━━━ Texto para análise ━━━
Opiniões

O Moço do Semáforo

Os nossos desafetos nós evitamos bloqueando-os das nossas redes sociais e não frequentando os lugares públicos e privados onde poderíamos encontrá-los. Mesmo assim, se porventura ocorre um encontro ocasional, baixamos os olhos, viramos para o outro lado, e às vezes, até assentimos com a cabeça de forma impessoal e neutra.

Mas o Moço do Semáforo não. Ele está sempre lá, no nosso caminho. Tem vários formatos e perfis, se multiplicando por todas as ruas da cidade e do país. Tem o gordinho sempre suado perto das Faculdades que vende suco de laranja e água gelada. Tem o mocinho raquítico de sorriso cariado que se aproxima com bucha, sabão e um rodinho de mão, e lava nosso para-brisa sem nos consultar se queremos o serviço. ‘Atrevido!’ ‘Será que tem Pix? Não tenho trocado…’  Tem o moço com cara de office boy, cabelo curtinho, calça jeans e camisa xadrez com sua indefectível mochila nas costas. Ele trabalha na esquina da Champagnat com a Praça Roque Menezes vendendo balas de goma. Quase sempre compro dele: às vezes compro e não levo, afinal de contas ele pode vender de novo e aumentar o lucro; outras vezes penso que não levar seria ofender. Ele está vendendo, por que desprezar? Nesse dilema ético, meus anjos e demônios duelam enquanto minha menininha interna esganada espera ansiosamente pelo dia que vou deixá-la se deliciar com as guloseimas.
━━━ Material fornecido ━━━
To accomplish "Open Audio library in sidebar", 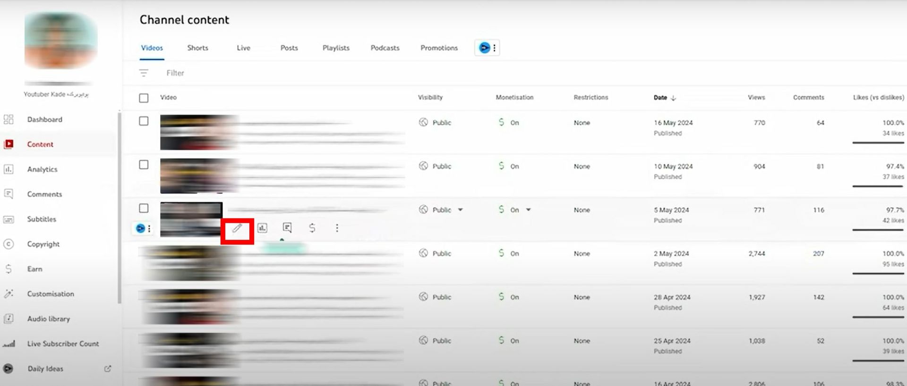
━━━
» Tarefa A:
Resuma em duas frases o texto sobre o Moço do Semáforo.
» Tarefa B:
Devolva, sem nenhuma alteração, o trecho do texto sobre o Moço do Semáforo que vai de "Os nossos desafetos" até "impessoal e neutra.".

» Sua resposta A:
O texto contrapõe a facilidade de evitar desafetos, bloqueando-os nas redes sociais e deixando de frequentar os lugares onde poderiam ser encontrados, à presença constante do Moço do Semáforo, que tem vários formatos e se multiplica pelas ruas da cidade e do país. Entre os exemplos estão o gordinho que vende suco de laranja e água gelada perto das Faculdades, o mocinho que lava o para-brisa sem consultar e o moço com cara de office boy que vende balas de goma na esquina da Champagnat, de quem a pessoa que escreve quase sempre compra, dividida entre levar ou não as balas.

» Sua resposta B:
Os nossos desafetos nós evitamos bloqueando-os das nossas redes sociais e não frequentando os lugares públicos e privados onde poderíamos encontrá-los. Mesmo assim, se porventura ocorre um encontro ocasional, baixamos os olhos, viramos para o outro lado, e às vezes, até assentimos com a cabeça de forma impessoal e neutra.